Dogs & Cats : Using Pretrained Convolution Neural Network for Feature Extraction and Prediction with Pytorch

In a 2013 Kaggle competition, people need to write an algorithm to distinguish whether the animal in an image is a dog or a cat. It's an easy task for human, but for a machine, it may not be so.

A Dog and a Cat

Asirra Dataset

Internet protection usually faces a challenge. It should be easily identified by a human and let machine unable to distriguish. For example, verification code can effectively reduce spam mail and prevent users' password from malicious crack.

Asirra (Animal Species Image Recognition for Restricting Access) is a HIP (Human Interactive Proof) designed by Microsoft Research Labs that works by asking users to identify photographs of cats and dogs. Asirra has a lot of photos of different cats and dogs since its partnerships with the world largest website devoted to finding homes for homeless pets, pet finder. They have provided three million images of cats and dogs. We will use its subset as the training dataset. The dataset can be downloaded from Kaggle.

Transfer Learning

In this task, we can write a neural network on our own. There is a possibility to find our network is not so effective. It not only has low accuracy but also converges slowly or doesn't converge. At this time, we can use mature models, such as VggNet, GoogleNet, ResNet etc, to help us solve these problems. These excellent networks are implemented by world-leading deep learning laboratories after numerous trials and error and are the champions or the second places in ImageNet. As a result, using these networks can guarantee a degree of performance. Nowadays, the threshold of deep learning has become lower and lower. On one hand, current frameworks make writing a network very easy. On the other hand, these laboratories are willing to open source their models and experiment results.
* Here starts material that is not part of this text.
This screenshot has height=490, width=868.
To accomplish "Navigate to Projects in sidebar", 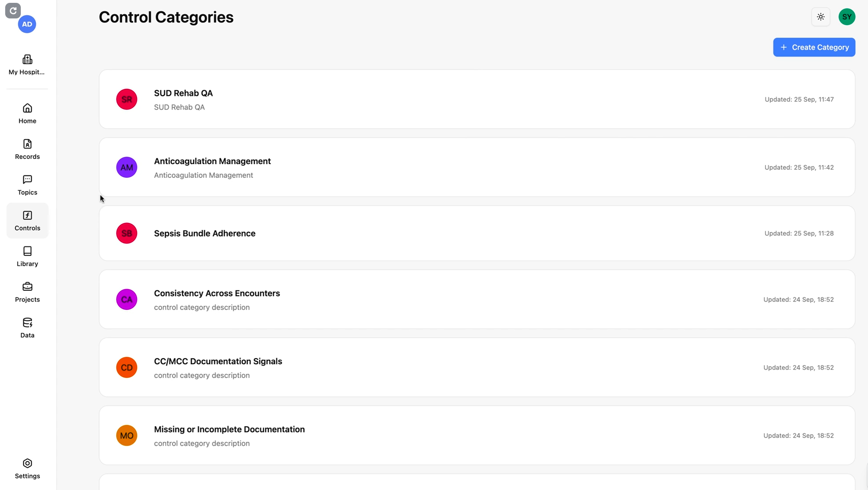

We can use existing models to train on other datasets and fine tune them. However, this brings some problems of computation resource since running an experiment can consume large computation resource for a large dataset. Sometimes, we don't have such powerful resource. Is it means that there is no other way? No, it's not. With transfer learning, it can let people without powerful computation resource to accomplish the training of complex models in deep learning.

In a classic supervised learning of machine learning, if we are training a model for task A, we provide the data and label of task A. Now we have trained a model A from the given dataset and expect it can perform well in the unknown data of the same task. In another scenario, given the data and label of task B, we can do the same thing.
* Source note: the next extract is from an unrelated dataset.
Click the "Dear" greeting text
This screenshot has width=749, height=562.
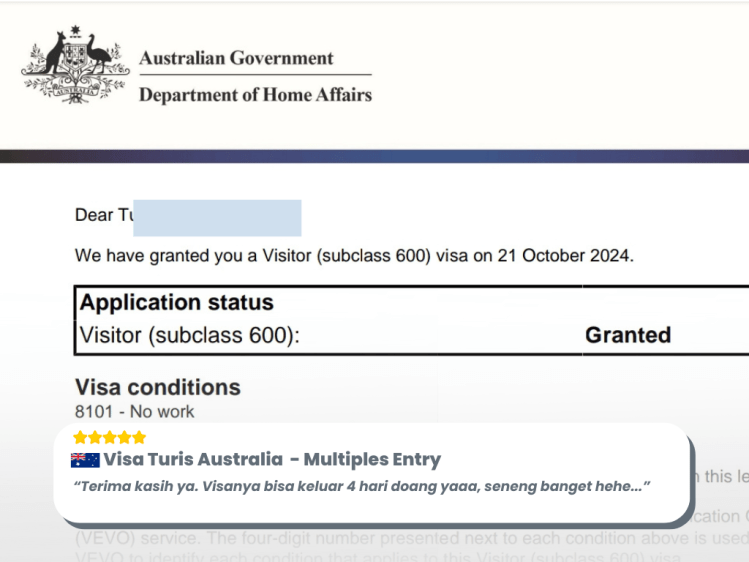(x=94, y=215)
But in some cases, there is not enough dataset for a specific task. Then classic supervised learning can't support it. Transfer learning enables borrowing existing data and label from relative tasks to solve this situation, preserves the information of solving relative tasks, and applies it to our target mission.
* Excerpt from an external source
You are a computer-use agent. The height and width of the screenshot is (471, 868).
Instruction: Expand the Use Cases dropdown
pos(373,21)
As a consequence, we can use pretrained neural networks in ImageNet to perform transfer learning. These pretrained networks contain the information, the weights and parameters, to classify the 1000 classes in Imagenet, including cats and dogs.

Convolution neural network consists of two parts, convolution layers and classifying layers. What convolution layers mainly do is extracting features in images and the effect of feature extracting in pretrained networks are very good since the networks have already learned the necessary weghits. In our task, binary classification of cats and dogs, we use fully connected classifying layers.

To summarize, we transfer the pretrained convolution layers, only update the weights of fully connected layers. and obtain our target of binary classification.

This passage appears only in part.